## AIM
Copy out the rows word for word, from the line with "Given: Open the Apparel category link" to the line with "tap(22, 270)", including both of those lines.

## DATA EXCERPTS
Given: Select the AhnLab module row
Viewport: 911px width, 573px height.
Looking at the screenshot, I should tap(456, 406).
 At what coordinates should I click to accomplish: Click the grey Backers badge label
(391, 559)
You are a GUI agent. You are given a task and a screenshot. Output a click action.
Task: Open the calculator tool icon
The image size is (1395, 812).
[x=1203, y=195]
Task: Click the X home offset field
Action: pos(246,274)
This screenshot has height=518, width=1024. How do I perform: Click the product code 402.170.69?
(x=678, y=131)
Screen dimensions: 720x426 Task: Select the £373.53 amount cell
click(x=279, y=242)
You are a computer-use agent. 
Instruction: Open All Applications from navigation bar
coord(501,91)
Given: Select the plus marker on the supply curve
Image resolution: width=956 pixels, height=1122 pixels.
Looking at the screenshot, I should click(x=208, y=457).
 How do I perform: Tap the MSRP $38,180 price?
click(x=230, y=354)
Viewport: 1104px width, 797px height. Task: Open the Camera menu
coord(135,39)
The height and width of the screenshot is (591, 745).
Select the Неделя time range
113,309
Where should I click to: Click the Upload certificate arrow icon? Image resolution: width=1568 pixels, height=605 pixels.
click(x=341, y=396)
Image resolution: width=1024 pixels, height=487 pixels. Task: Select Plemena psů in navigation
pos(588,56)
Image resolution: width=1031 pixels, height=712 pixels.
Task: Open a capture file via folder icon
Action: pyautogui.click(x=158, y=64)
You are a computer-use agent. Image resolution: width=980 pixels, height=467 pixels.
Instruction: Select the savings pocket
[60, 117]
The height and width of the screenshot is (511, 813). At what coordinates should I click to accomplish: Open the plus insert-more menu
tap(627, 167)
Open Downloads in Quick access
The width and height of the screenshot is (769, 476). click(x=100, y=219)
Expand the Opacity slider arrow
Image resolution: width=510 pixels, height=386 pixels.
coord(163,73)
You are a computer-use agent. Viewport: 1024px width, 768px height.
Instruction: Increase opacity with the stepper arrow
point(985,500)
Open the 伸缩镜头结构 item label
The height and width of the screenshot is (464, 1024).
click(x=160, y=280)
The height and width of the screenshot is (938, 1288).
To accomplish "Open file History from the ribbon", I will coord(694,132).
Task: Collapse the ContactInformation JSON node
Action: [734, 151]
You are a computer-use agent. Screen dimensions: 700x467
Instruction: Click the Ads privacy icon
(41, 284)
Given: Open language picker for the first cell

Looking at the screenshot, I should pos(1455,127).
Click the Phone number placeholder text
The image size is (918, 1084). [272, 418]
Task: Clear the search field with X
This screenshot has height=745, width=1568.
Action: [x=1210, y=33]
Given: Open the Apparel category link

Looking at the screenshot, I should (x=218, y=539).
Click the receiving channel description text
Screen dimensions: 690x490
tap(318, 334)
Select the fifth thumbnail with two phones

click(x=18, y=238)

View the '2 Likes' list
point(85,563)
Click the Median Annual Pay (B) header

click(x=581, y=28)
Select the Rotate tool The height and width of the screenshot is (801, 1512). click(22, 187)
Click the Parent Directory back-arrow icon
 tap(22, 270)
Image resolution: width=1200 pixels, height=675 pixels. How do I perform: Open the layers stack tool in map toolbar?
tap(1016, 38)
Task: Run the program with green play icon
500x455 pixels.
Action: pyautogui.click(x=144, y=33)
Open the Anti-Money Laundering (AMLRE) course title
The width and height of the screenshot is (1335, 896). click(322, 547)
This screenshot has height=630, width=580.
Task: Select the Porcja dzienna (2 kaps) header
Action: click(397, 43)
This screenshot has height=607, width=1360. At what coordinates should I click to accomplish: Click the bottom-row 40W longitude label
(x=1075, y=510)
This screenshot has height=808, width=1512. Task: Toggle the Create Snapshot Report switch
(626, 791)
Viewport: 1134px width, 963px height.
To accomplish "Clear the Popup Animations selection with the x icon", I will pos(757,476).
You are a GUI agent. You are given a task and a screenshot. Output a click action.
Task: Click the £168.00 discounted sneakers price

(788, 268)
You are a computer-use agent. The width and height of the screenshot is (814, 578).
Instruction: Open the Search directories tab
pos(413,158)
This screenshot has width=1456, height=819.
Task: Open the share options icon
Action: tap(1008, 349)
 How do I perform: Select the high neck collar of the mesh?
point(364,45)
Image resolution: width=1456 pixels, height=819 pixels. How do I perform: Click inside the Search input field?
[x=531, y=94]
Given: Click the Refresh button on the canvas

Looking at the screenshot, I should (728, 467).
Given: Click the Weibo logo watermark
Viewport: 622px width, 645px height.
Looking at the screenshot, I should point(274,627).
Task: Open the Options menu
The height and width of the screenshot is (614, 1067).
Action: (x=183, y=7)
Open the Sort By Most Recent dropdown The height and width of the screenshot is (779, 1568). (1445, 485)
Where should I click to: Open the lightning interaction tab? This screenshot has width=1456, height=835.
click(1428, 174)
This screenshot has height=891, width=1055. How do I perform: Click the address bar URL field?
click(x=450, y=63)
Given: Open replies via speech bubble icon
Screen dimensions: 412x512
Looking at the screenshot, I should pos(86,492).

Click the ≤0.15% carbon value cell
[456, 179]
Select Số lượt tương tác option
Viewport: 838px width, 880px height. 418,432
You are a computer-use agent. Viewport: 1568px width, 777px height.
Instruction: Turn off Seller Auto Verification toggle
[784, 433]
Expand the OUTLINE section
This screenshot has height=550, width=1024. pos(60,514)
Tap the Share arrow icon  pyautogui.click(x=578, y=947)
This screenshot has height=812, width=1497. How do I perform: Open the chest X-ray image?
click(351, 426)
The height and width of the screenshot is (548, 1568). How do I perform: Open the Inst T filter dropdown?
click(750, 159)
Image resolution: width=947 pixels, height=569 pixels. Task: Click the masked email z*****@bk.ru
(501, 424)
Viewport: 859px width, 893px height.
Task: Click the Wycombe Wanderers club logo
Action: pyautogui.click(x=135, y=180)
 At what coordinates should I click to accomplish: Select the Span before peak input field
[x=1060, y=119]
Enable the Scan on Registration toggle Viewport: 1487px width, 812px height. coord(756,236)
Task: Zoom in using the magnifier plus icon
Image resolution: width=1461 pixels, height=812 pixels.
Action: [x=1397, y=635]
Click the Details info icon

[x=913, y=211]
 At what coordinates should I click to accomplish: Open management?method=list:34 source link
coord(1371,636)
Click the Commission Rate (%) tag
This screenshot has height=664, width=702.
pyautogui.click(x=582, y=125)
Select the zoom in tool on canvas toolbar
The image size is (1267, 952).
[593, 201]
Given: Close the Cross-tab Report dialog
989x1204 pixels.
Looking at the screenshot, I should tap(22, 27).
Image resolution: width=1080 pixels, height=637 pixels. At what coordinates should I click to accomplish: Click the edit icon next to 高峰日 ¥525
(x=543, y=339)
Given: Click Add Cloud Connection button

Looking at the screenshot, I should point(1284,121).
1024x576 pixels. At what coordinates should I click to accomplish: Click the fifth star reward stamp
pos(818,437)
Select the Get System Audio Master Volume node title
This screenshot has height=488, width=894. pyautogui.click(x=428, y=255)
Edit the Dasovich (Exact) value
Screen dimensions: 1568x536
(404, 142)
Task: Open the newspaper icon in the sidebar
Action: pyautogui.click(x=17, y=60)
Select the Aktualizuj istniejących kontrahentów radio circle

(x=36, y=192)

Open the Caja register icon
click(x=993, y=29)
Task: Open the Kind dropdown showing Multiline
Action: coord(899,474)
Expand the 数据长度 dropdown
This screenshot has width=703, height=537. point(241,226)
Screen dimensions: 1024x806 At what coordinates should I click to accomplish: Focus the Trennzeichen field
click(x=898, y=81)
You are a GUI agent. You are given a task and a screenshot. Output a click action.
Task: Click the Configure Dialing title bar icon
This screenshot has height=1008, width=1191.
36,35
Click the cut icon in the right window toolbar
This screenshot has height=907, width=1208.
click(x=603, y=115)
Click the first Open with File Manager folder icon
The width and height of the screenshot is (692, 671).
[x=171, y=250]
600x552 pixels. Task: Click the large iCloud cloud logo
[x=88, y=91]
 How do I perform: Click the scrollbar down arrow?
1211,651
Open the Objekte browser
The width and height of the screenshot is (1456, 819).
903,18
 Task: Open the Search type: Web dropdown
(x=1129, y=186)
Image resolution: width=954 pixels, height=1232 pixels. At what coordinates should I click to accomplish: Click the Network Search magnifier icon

## SOLUTION TO THIS TASK
Given: Open the Apparel category link

Looking at the screenshot, I should (x=218, y=539).
Click the receiving channel description text
Screen dimensions: 690x490
tap(318, 334)
Select the fifth thumbnail with two phones

click(x=18, y=238)

View the '2 Likes' list
point(85,563)
Click the Median Annual Pay (B) header

click(x=581, y=28)
Select the Rotate tool The height and width of the screenshot is (801, 1512). click(22, 187)
Click the Parent Directory back-arrow icon
 tap(22, 270)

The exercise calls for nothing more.